# Task
Please copy out the material starting at the line containing "Task: Click the South Korea flag icon" and ending at the line containing "Switch to the Effects", substituting "Copy" for "Duplicate" and changing nothing else.

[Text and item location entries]
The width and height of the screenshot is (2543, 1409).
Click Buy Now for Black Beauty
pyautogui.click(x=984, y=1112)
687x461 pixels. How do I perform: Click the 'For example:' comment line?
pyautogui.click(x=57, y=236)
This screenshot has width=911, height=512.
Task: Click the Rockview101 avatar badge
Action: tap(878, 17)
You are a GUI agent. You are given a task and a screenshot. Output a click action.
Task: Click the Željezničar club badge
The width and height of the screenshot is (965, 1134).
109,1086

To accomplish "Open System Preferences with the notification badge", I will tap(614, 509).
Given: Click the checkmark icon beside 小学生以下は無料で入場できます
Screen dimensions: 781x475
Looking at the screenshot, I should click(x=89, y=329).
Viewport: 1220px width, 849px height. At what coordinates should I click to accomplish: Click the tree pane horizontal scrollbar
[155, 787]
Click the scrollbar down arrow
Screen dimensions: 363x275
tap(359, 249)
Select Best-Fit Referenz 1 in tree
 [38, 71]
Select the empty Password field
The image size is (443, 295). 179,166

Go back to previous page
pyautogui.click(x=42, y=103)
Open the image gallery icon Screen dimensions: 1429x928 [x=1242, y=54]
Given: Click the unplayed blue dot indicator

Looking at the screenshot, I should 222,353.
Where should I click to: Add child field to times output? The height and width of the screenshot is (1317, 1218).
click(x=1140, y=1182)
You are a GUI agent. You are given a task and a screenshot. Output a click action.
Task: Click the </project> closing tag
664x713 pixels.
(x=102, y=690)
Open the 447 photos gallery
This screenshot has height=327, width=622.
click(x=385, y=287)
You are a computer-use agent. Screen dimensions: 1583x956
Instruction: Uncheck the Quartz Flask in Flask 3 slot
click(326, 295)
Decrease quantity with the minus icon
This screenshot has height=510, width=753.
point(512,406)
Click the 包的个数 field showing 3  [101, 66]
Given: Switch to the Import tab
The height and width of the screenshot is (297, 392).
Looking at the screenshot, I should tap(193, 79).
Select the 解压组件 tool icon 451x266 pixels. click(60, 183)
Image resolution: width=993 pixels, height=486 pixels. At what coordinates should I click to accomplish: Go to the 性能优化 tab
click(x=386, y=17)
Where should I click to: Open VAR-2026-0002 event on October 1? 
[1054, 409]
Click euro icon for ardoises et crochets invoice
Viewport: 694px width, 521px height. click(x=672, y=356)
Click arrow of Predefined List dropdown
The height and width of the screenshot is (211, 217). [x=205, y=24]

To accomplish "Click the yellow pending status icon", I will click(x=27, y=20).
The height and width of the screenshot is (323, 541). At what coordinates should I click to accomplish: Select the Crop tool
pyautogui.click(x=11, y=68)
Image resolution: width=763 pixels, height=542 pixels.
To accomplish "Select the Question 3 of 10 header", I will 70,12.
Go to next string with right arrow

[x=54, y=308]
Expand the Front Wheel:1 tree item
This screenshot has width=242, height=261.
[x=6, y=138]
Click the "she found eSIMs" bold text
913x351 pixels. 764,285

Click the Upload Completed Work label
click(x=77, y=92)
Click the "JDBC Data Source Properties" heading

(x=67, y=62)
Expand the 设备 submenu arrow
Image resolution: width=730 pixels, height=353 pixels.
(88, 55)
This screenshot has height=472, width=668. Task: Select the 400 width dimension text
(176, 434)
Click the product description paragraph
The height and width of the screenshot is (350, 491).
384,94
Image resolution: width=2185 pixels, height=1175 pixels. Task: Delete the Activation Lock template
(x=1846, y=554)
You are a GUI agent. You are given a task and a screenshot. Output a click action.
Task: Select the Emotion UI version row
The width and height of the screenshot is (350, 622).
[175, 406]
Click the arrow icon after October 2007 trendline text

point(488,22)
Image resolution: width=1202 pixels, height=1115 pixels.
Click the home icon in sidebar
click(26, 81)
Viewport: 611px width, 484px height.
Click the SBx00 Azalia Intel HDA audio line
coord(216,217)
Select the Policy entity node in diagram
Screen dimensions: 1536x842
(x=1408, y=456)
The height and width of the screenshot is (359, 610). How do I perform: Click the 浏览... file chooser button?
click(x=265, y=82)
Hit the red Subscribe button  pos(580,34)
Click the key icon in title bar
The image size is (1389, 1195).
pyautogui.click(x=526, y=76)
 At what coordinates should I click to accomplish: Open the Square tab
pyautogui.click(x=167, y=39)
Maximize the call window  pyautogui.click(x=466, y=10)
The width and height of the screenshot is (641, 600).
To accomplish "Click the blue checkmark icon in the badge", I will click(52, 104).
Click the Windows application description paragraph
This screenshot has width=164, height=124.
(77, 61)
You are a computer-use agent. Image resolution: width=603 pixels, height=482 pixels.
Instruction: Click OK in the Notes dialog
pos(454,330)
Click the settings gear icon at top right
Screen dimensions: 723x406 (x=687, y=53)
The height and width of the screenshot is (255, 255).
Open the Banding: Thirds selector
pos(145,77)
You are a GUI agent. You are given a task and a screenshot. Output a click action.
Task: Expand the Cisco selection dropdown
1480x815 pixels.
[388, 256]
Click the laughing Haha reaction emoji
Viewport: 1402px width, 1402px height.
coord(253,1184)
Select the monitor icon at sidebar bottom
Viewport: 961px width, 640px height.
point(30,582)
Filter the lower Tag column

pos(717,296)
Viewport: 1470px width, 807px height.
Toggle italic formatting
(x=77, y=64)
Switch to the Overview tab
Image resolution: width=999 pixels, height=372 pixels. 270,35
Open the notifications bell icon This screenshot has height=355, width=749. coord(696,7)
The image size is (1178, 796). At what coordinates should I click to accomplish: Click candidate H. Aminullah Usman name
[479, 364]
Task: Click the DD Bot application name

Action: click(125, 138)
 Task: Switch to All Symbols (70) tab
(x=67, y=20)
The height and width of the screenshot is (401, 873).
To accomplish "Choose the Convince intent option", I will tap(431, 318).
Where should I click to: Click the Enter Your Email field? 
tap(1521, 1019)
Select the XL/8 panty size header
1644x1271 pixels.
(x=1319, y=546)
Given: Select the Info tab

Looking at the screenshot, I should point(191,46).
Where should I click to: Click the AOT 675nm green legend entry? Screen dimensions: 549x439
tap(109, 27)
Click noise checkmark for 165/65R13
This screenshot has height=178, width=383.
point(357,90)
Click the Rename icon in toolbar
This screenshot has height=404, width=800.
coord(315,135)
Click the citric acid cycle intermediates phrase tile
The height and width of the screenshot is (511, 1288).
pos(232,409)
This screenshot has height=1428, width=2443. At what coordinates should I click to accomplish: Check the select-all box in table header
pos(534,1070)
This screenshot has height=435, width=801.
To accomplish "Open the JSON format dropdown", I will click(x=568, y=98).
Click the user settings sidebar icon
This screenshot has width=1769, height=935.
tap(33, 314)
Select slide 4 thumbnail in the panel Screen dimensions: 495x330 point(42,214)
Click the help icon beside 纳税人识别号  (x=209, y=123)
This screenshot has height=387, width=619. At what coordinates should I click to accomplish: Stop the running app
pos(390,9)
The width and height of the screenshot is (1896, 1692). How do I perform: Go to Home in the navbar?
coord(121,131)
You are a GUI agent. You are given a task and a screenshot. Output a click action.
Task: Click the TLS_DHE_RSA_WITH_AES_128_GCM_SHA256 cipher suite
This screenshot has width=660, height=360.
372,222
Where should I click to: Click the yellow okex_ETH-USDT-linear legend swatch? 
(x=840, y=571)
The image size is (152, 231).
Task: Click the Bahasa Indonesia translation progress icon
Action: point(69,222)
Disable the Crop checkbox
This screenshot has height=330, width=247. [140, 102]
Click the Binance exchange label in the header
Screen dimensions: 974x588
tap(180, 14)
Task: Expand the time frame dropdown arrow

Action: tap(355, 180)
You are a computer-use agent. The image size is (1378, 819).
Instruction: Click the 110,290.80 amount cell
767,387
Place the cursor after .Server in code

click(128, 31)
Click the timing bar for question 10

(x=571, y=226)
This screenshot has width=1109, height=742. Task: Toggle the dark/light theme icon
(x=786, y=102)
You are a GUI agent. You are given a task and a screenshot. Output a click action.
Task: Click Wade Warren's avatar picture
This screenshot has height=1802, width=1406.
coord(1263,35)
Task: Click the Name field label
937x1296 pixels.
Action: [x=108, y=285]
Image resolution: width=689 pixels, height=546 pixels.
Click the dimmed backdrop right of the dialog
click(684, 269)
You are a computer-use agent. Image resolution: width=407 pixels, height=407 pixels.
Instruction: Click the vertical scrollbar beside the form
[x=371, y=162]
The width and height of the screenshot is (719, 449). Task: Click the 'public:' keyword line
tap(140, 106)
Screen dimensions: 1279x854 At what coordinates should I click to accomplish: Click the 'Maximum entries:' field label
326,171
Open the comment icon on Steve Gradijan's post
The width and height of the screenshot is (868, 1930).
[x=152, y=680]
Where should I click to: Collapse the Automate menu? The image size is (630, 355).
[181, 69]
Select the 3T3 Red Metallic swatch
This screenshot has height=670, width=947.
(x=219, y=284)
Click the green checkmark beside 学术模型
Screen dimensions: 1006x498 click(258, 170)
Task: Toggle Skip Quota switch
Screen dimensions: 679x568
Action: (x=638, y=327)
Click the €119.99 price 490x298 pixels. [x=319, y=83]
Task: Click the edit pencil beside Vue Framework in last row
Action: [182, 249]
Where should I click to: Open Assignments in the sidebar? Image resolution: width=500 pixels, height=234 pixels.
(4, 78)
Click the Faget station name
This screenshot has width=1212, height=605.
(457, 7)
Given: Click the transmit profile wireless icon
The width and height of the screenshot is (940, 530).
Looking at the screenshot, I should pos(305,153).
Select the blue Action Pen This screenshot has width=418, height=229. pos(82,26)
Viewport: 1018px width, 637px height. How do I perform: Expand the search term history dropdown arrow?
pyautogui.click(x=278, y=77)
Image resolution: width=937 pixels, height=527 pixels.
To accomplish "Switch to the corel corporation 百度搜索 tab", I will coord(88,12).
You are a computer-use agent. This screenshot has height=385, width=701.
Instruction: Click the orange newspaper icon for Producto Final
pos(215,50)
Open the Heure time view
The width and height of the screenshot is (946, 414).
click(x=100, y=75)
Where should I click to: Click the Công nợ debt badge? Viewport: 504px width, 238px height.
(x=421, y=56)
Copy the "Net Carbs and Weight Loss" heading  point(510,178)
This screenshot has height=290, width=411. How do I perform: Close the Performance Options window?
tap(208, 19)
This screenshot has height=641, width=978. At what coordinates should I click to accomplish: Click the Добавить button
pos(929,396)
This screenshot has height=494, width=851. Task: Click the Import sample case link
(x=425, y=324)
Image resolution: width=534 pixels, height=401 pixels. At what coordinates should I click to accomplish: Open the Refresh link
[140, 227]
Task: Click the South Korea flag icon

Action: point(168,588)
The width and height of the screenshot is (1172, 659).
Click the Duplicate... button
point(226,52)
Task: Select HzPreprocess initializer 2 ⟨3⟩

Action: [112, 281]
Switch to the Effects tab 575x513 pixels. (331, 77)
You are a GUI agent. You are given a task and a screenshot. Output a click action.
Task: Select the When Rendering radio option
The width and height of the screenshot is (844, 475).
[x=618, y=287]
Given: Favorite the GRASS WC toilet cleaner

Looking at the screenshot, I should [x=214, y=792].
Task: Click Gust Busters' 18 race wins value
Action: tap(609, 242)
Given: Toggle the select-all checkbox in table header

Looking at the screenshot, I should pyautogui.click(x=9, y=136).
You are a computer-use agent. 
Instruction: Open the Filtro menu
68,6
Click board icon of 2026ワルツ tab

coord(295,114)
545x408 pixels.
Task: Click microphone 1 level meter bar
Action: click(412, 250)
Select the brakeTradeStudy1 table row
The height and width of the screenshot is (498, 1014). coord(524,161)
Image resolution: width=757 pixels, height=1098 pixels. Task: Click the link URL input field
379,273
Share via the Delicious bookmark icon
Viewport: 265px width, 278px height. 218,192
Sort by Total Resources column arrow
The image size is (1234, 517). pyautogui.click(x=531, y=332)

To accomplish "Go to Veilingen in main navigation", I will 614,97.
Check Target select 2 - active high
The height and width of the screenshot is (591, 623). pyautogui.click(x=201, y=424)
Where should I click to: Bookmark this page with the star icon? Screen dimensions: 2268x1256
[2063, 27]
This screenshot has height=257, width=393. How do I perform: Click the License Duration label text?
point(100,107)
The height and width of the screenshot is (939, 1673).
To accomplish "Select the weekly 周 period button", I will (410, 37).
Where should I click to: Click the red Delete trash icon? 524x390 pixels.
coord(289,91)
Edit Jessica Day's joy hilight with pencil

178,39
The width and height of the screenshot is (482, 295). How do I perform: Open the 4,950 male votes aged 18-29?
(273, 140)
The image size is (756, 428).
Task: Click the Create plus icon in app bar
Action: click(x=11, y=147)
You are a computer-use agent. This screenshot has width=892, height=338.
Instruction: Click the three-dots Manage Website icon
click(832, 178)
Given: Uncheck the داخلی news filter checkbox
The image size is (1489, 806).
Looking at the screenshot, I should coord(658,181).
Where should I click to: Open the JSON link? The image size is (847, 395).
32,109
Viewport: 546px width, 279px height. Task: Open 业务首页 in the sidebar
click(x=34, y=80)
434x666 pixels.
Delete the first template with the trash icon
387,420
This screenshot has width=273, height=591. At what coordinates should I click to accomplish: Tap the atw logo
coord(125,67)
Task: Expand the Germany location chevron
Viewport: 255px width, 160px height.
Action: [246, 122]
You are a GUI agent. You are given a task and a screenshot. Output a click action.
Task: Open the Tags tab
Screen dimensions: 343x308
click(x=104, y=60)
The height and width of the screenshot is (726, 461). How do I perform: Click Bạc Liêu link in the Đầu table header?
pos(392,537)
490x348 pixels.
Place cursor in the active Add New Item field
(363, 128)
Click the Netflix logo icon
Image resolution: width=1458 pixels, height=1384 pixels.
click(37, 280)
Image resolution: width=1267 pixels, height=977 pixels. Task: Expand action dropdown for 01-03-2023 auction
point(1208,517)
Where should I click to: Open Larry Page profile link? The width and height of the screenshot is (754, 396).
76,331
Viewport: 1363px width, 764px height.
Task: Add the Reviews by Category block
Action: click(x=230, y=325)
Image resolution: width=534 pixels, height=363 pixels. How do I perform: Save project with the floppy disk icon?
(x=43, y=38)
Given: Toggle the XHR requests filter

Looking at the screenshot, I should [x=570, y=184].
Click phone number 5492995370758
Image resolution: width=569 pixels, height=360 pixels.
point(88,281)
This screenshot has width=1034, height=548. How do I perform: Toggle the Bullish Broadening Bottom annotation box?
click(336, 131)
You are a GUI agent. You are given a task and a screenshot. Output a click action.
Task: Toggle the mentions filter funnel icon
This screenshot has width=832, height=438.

# Full answer
Task: Click the South Korea flag icon

Action: point(168,588)
The width and height of the screenshot is (1172, 659).
Click the Copy... button
point(226,52)
Task: Select HzPreprocess initializer 2 ⟨3⟩

Action: [112, 281]
Switch to the Effects tab 575x513 pixels. (331, 77)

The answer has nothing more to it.